Carter triangle

Fuhrmann triangle (red): Arc centers:

{\ displaystyle \ triangle M_ {c} ^ {\ prime} M_ {b} ^ {\ prime} M_ {a} ^ {\ prime}}

{\ displaystyle M_ {a}, M_ {b}, M_ {c}}

Carter triangle (red):

{\ displaystyle \ triangle M_ {c} ^ {\ prime} M_ {b} ^ {\ prime} M_ {a} ^ {\ prime}}

{\ displaystyle \ triangle M_ {c} ^ {\ prime} M_ {b} ^ {\ prime} M_ {a} ^ {\ prime} \ sim \ triangle M_ {a} M_ {b} M_ {c}}

The Fuhrmann triangle , named after Wilhelm Fuhrmann (1833–1904), is a special triangle that is defined by a given starting triangle.
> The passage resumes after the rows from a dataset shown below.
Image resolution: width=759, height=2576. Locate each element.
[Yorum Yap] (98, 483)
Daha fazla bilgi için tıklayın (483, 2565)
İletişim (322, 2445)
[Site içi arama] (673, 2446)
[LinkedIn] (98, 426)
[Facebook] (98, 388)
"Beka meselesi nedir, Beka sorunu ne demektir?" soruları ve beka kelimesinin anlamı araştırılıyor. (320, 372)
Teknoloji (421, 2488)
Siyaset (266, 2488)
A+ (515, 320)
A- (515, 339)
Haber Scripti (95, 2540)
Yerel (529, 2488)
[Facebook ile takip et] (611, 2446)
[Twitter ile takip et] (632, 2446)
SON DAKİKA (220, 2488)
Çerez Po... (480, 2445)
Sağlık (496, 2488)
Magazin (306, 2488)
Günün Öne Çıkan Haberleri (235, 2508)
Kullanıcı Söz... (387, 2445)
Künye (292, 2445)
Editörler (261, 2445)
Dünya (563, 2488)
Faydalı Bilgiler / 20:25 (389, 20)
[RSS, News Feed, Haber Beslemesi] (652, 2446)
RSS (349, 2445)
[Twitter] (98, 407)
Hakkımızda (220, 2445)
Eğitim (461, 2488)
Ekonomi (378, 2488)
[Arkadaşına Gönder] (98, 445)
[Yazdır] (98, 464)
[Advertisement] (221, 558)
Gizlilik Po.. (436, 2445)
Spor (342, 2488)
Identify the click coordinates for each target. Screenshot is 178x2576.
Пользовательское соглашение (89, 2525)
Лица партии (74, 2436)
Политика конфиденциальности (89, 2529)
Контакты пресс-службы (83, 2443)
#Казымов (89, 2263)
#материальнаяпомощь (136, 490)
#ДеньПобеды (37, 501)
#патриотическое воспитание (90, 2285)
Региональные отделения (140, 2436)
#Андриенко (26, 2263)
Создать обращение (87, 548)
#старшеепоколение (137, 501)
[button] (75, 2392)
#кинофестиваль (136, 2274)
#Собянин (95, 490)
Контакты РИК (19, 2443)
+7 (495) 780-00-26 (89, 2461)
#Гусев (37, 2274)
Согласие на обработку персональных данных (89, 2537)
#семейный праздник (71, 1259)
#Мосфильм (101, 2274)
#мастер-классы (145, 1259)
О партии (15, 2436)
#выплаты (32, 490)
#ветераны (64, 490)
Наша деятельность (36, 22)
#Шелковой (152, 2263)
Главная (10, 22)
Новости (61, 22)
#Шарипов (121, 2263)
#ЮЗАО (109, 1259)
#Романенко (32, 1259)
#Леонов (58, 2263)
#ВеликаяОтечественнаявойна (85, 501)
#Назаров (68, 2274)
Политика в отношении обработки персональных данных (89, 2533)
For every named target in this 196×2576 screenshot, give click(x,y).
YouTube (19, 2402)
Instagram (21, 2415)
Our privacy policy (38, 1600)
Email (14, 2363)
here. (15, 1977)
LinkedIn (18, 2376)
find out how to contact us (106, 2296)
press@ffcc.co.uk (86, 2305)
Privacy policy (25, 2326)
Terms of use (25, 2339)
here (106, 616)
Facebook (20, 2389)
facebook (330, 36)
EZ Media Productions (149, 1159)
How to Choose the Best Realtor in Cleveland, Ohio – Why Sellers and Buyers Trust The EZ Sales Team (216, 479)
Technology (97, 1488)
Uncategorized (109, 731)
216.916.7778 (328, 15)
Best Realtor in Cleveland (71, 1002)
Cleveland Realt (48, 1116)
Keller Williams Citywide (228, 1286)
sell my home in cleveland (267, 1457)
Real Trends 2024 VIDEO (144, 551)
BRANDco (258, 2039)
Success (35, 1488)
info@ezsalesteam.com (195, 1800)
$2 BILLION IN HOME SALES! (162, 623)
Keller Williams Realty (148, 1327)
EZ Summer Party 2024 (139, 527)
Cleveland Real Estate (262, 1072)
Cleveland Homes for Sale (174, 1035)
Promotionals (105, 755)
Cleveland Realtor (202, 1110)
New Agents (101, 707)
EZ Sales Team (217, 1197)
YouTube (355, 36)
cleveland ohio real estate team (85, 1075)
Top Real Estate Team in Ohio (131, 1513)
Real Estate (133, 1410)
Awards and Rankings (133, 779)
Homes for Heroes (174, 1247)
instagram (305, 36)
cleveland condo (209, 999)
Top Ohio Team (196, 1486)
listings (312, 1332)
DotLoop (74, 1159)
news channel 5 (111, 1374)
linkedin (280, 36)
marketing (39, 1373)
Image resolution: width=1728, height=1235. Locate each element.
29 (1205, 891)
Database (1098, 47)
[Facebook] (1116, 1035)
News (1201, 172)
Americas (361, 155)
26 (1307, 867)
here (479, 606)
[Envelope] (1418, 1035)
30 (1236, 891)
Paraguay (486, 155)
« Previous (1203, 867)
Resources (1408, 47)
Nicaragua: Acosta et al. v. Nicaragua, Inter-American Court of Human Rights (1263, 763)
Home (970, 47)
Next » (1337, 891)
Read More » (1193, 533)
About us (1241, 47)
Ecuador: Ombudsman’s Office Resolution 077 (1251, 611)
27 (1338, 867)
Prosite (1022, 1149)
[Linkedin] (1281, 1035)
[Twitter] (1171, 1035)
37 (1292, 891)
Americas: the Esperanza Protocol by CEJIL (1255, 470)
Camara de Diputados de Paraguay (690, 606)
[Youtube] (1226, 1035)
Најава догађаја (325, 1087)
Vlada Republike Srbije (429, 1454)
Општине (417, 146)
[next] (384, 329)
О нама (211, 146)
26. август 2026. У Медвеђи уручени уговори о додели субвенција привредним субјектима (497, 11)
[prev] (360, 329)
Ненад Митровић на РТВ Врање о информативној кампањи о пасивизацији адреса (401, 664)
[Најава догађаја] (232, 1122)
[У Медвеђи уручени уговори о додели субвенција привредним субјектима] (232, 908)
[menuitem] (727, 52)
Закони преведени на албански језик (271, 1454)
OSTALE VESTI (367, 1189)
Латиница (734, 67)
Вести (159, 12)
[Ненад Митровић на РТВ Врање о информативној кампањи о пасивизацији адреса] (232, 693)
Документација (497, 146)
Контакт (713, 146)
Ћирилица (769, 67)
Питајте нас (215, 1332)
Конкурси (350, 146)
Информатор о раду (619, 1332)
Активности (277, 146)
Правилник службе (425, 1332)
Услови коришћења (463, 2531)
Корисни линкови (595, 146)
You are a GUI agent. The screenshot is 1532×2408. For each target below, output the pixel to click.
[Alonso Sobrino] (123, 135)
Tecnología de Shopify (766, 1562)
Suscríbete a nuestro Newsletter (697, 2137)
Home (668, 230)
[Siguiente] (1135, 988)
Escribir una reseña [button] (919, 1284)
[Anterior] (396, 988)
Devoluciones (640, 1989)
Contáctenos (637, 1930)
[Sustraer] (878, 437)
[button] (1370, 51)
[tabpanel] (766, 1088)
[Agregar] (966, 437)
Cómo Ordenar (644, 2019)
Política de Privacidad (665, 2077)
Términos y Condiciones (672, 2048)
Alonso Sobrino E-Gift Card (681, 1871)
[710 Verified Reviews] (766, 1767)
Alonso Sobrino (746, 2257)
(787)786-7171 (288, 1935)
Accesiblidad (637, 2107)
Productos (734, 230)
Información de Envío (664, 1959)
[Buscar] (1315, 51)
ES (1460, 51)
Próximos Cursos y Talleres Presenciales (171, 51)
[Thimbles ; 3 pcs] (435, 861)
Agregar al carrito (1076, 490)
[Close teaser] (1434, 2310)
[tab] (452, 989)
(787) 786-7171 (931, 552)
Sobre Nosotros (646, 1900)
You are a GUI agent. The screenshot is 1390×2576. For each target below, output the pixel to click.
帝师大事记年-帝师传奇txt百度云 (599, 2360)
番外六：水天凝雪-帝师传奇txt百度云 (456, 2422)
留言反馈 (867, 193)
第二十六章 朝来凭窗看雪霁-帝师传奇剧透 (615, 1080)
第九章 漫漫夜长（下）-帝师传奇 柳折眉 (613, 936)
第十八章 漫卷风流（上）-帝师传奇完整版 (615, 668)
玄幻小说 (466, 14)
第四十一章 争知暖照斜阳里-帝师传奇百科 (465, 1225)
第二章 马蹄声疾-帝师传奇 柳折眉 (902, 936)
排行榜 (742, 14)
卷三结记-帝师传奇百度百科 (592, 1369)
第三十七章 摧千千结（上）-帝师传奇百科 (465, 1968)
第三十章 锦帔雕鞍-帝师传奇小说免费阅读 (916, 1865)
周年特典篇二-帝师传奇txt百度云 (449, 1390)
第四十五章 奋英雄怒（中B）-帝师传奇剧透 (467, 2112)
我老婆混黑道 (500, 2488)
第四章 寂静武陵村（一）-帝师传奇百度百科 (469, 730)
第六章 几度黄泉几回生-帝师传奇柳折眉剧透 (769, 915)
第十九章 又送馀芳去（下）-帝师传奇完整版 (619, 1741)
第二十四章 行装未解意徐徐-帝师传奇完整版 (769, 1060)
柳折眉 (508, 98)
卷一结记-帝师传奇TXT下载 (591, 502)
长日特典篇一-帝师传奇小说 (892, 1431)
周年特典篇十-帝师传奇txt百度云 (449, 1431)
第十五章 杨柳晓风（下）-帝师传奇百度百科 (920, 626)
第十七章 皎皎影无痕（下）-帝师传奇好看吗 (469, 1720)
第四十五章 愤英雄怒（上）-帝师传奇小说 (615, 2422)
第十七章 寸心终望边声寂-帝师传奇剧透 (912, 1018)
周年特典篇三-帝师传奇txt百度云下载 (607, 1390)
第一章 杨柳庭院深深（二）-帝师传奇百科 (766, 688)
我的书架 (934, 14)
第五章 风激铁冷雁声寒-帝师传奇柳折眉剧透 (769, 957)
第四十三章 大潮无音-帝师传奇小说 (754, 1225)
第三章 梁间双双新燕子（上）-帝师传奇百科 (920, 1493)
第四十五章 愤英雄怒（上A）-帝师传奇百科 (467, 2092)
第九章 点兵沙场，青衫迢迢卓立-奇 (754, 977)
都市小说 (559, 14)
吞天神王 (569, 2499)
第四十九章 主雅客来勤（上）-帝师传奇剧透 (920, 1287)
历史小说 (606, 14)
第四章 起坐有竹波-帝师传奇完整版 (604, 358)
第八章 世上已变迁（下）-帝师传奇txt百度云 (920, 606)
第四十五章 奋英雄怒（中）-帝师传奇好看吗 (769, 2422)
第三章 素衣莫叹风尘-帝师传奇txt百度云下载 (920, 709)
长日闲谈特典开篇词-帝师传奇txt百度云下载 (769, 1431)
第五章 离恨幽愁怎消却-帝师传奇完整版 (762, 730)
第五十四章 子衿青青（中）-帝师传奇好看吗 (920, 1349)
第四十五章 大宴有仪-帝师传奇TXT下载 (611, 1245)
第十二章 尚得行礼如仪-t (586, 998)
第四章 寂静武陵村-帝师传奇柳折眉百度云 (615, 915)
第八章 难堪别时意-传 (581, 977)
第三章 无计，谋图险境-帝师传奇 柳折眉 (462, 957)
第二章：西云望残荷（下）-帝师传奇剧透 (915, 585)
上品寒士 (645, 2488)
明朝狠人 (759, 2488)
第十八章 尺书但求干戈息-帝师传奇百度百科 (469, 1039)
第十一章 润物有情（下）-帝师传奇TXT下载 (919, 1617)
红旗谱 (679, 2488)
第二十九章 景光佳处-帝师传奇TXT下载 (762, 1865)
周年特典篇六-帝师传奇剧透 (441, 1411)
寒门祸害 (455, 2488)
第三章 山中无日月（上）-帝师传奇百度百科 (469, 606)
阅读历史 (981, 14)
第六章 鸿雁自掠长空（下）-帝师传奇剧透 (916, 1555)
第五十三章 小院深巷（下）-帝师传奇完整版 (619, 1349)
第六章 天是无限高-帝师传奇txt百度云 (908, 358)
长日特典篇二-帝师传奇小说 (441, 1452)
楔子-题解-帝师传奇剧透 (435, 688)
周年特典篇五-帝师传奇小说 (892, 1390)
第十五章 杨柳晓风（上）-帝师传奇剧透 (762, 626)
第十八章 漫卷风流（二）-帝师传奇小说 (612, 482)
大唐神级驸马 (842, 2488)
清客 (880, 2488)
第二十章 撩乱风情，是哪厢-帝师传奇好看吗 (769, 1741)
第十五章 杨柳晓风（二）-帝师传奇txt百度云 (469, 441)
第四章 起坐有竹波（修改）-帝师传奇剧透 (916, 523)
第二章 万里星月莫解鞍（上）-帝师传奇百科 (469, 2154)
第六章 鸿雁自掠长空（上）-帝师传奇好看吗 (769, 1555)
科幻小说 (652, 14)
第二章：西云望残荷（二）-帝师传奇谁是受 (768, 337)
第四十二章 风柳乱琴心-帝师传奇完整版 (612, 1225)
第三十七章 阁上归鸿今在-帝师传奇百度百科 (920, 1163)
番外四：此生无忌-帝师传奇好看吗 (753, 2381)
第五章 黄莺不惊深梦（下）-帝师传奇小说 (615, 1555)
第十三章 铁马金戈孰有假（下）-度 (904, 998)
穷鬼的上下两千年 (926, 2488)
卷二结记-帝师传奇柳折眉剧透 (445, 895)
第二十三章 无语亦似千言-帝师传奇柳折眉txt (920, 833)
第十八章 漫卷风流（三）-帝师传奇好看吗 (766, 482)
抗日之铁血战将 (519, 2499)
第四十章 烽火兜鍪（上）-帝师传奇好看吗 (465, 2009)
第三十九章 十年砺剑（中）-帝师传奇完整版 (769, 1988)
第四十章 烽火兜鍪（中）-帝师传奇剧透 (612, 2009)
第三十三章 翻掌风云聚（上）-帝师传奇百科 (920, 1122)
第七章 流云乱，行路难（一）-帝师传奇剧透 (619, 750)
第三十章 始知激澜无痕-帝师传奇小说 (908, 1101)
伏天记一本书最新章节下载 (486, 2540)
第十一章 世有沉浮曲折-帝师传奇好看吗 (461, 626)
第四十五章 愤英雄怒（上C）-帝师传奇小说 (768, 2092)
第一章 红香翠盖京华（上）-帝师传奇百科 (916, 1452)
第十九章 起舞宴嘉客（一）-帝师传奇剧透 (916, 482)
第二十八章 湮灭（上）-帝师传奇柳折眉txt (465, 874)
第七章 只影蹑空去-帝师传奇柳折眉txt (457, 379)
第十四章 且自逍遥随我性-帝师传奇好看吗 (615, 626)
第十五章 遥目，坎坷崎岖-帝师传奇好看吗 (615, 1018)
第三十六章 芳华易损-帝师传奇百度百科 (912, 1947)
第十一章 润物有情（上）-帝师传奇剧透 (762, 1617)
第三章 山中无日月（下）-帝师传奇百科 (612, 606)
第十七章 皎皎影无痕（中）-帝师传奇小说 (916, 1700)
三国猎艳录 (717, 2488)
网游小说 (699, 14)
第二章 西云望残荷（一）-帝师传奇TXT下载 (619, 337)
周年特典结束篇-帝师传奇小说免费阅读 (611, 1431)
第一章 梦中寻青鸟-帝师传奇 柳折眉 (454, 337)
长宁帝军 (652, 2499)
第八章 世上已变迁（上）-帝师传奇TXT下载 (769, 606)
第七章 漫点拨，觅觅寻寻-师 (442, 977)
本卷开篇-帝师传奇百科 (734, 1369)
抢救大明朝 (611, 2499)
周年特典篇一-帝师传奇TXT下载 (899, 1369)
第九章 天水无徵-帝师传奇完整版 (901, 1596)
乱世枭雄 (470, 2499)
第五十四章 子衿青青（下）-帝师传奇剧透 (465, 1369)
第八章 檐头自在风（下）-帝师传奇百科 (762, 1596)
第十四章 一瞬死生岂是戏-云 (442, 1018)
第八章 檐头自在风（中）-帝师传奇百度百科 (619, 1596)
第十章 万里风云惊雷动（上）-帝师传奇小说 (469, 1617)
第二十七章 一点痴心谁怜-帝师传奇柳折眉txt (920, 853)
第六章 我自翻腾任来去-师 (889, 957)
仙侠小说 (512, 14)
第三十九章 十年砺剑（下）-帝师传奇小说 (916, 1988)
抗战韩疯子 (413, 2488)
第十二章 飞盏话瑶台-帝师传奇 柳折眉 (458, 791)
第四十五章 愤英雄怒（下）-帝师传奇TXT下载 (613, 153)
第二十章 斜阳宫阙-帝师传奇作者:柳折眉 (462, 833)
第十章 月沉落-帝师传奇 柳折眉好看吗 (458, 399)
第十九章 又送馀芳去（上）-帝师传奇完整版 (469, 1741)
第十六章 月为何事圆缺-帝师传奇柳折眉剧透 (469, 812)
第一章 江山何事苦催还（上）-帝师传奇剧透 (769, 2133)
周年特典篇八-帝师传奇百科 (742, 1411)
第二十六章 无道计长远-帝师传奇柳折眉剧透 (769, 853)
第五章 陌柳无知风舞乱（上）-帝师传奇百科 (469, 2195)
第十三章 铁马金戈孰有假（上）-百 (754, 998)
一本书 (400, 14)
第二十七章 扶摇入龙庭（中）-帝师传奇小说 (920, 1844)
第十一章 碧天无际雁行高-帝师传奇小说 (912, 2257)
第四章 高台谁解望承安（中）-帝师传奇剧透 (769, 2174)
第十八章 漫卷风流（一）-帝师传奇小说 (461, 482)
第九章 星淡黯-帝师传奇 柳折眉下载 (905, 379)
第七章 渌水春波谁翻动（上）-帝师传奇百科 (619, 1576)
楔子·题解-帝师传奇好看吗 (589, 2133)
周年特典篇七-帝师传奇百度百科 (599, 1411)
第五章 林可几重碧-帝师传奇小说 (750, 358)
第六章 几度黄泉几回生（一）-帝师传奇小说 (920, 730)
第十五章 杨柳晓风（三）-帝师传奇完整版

For a given starting triangle , the centers of the circular arcs of the perimeter are above the sides of the triangle . These center points are mirrored on the corresponding sides of the triangle and the mirror points are the corner points of the Fuhrmann triangle . If the given triangle is equilateral, then these three points coincide. ${\ displaystyle \ triangle ABC}$ ${\ displaystyle M_ {a}, M_ {b}, M_ {c}}$ ${\ displaystyle a, b, c}$ ${\ displaystyle M_ {a} ^ {\ prime}, M_ {b} ^ {\ prime}, M_ {c} ^ {\ prime}}$

The perimeter of the carter's triangle is also known as the carter's circle . Furthermore, the Fuhrmann triangle is similar to the triangle formed by the centers of the circular arcs, so and for its area: ${\ displaystyle \ triangle M_ {c} ^ {\ prime} M_ {b} ^ {\ prime} M_ {a} ^ {\ prime} \ sim \ triangle M_ {a} M_ {b} M_ {c}}$

{\ displaystyle | \ triangle M_ {c} ^ {\ prime} M_ {b} ^ {\ prime} M_ {a} ^ {\ prime} | = {\ frac {(a + b + c) | OI | ^ {2}} {4R}} = {\ frac {(a + b + c) (R-2r)} {4}}}

Here refers to the center of the circumscribed circle of the initial triangle and its radius, and the center of the inscribed circle and its radius. Based on Euler's theorem, the following also applies to the distance between the two center points . The following equations exist for the side lengths of the Fuhrmann triangle: ${\ displaystyle O}$ ${\ displaystyle \ triangle ABC}$ ${\ displaystyle R}$ ${\ displaystyle I}$ ${\ displaystyle r}$ ${\ displaystyle | OI | ^ {2} = R (R-2r)}$

{\ displaystyle a ^ {\ prime} = {\ sqrt {\ frac {(-a + b + c) (a + b + c)} {bc}}} | OI |}

{\ displaystyle b ^ {\ prime} = {\ sqrt {\ frac {(a-b + c) (a + b + c)} {ac}}} | OI |}

{\ displaystyle c ^ {\ prime} = {\ sqrt {\ frac {(a + bc) (a + b + c)} {ab}}} | OI |}

literature

Roger A. Johnson: Advanced Euclidean Geometry . Dover 2007, ISBN 978-0-486-46237-0 , pp. 228-229, 300 (first published in 1929 by the Houghton Mifflin Company (Boston) under the title Modern Geometry ).
Ross Honsberger: Episodes in Nineteenth and Twentieth Century Euclidean Geometry . MAA, 1995, pp. 49-52

Web links

Eric W. Weisstein : Carter triangle . In: MathWorld (English).